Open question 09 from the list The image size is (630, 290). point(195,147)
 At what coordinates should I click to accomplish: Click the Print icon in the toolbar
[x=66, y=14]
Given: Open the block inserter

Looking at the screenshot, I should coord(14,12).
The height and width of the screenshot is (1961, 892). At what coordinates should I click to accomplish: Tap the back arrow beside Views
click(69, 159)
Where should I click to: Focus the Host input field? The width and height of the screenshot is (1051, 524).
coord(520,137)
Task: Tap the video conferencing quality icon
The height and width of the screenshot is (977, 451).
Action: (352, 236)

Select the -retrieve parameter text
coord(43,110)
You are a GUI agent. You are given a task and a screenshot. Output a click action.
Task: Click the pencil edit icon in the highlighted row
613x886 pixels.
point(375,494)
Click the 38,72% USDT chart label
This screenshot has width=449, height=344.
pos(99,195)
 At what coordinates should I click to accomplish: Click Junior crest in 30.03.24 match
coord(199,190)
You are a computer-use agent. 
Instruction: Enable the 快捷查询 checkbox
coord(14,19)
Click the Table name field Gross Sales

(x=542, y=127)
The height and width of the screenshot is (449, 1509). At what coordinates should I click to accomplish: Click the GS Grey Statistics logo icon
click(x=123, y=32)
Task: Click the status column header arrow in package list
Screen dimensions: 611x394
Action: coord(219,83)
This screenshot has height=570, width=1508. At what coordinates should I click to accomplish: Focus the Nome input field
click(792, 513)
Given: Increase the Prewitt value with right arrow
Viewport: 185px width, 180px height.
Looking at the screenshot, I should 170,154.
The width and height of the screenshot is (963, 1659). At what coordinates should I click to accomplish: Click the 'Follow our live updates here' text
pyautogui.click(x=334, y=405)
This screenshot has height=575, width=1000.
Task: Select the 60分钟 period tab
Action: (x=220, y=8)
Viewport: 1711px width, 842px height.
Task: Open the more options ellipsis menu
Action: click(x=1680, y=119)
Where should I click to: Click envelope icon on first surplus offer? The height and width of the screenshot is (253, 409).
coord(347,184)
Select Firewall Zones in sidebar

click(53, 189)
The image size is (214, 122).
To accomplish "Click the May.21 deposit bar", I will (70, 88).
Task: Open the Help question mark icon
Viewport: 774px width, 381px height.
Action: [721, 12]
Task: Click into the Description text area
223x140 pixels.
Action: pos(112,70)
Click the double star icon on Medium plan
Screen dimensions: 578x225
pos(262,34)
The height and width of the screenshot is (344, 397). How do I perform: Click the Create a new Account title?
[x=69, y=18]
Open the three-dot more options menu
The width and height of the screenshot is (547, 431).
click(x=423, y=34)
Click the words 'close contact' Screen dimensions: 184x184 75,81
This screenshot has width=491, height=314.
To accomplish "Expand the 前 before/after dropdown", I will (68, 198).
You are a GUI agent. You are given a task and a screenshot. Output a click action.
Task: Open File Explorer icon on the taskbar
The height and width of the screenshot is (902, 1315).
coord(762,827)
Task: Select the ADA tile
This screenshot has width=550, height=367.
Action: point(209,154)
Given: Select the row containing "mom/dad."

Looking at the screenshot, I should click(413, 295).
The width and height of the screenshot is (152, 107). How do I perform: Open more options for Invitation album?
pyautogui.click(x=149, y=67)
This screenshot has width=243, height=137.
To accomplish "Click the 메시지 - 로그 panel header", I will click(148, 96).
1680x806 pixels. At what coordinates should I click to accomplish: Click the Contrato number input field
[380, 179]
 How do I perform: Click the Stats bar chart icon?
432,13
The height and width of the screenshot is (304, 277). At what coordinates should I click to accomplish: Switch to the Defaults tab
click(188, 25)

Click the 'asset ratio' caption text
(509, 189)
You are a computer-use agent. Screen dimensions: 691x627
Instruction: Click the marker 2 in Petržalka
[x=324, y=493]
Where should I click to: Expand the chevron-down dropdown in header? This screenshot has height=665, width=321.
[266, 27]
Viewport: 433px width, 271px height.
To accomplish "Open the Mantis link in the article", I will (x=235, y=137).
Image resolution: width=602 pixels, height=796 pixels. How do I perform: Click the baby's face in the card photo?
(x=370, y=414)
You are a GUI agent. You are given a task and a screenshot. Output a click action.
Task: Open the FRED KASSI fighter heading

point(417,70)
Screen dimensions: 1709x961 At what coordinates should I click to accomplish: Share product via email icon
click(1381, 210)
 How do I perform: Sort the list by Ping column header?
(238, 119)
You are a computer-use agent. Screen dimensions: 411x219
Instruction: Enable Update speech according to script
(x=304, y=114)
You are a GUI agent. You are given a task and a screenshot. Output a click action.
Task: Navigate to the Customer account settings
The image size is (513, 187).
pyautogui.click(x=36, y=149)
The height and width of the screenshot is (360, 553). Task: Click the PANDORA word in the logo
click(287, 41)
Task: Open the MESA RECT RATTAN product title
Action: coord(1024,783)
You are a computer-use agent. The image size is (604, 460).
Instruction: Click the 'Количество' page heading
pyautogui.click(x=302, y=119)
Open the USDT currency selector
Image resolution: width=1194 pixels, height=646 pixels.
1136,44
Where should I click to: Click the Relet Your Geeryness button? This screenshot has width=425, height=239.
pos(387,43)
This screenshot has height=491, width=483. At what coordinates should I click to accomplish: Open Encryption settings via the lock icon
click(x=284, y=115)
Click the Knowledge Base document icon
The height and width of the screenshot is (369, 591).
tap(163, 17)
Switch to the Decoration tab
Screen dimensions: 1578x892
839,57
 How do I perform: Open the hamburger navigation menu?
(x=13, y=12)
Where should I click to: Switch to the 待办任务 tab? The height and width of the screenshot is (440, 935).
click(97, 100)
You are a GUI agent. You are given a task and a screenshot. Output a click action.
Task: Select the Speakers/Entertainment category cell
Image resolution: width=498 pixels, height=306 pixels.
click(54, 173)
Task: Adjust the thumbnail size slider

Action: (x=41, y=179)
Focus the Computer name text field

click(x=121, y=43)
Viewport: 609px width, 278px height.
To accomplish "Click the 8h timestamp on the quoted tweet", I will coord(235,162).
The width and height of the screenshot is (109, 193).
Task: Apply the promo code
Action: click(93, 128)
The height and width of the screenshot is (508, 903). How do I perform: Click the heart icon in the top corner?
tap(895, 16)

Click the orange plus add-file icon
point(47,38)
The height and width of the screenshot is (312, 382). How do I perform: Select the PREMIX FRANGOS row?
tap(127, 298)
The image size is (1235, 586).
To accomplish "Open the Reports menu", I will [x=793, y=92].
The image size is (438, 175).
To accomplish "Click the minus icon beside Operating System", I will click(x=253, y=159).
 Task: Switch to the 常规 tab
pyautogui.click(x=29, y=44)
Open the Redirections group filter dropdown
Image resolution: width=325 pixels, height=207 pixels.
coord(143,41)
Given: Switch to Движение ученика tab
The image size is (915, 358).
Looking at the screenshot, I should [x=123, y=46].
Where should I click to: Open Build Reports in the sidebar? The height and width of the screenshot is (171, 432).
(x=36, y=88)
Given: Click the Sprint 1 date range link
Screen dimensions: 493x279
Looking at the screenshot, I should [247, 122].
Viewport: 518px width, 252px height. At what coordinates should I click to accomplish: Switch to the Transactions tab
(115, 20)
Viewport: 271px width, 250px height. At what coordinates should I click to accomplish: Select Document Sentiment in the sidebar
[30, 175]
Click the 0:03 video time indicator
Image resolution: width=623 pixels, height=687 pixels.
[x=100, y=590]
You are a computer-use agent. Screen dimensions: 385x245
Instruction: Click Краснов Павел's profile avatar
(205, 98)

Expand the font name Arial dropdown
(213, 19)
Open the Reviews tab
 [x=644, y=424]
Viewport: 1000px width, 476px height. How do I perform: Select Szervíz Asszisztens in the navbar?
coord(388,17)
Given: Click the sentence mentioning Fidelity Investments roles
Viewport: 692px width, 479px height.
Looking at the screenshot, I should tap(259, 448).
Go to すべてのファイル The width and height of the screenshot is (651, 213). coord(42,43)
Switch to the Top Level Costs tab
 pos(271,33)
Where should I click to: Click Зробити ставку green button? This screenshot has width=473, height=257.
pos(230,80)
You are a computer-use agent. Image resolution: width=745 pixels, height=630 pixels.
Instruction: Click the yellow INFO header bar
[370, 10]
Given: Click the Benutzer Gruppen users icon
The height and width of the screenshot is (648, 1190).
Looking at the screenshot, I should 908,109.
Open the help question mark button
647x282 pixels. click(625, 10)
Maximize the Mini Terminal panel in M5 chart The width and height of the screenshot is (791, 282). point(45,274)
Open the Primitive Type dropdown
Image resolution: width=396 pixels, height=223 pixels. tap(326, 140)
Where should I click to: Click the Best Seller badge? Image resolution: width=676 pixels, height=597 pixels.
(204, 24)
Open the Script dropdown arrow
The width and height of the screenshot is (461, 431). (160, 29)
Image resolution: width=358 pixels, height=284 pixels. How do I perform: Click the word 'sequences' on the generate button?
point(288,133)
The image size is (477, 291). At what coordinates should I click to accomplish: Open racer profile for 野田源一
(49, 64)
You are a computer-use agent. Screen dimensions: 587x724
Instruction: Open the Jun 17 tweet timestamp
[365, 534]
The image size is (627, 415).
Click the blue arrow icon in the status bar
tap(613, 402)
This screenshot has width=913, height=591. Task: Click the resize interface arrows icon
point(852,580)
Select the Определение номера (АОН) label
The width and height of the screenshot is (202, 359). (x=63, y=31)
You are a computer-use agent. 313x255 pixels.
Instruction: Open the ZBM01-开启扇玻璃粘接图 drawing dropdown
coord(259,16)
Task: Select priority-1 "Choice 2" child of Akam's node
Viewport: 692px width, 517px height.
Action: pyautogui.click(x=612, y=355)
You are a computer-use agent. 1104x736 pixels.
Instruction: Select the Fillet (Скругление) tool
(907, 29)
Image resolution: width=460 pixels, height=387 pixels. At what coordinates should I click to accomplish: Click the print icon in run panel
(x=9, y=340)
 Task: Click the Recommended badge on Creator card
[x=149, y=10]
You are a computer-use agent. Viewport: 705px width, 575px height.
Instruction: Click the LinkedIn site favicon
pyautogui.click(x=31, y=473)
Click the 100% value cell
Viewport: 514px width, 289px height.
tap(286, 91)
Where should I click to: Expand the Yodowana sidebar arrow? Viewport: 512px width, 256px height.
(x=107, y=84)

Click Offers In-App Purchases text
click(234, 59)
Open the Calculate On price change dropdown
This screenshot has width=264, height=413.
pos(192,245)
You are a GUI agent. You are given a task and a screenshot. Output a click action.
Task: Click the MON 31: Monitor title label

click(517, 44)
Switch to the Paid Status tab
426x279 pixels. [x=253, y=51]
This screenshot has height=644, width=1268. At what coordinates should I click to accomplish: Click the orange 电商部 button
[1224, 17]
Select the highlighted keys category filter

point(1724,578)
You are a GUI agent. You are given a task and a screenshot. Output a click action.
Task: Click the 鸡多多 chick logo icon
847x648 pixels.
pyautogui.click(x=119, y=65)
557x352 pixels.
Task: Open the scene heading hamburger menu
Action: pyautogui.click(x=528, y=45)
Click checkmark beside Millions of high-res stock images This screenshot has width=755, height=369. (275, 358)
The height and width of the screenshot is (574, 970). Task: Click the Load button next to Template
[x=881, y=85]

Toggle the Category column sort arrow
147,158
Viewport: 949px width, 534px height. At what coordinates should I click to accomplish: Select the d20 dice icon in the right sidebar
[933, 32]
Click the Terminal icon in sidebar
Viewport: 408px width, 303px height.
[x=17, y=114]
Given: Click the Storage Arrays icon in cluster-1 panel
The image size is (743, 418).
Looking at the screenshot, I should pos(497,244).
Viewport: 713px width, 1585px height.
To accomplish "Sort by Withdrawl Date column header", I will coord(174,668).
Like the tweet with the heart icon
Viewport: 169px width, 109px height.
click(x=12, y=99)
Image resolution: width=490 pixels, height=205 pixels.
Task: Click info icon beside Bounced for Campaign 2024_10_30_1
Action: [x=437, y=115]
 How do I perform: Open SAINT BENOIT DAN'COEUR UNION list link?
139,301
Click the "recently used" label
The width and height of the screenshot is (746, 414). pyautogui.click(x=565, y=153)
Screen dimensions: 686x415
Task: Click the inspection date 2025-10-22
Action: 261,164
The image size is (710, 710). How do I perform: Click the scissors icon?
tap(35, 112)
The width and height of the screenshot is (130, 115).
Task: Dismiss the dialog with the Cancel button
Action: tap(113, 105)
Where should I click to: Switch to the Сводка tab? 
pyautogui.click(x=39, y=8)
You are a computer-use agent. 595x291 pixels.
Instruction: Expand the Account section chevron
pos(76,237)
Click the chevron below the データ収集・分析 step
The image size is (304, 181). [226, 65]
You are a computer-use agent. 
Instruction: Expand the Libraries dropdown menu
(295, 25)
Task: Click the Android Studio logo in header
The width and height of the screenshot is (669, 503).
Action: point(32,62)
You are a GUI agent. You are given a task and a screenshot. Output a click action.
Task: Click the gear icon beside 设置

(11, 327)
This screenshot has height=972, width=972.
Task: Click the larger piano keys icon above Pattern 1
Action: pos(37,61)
===============
Taking the line with "Click the orange plus add-file icon" as the first and the line with "The image size is (438, 175)." as the last, retype that stretch of the data above exactly, with no other lines.

Click the orange plus add-file icon
point(47,38)
The height and width of the screenshot is (312, 382). How do I perform: Select the PREMIX FRANGOS row?
tap(127, 298)
The image size is (1235, 586).
To accomplish "Open the Reports menu", I will [x=793, y=92].
The image size is (438, 175).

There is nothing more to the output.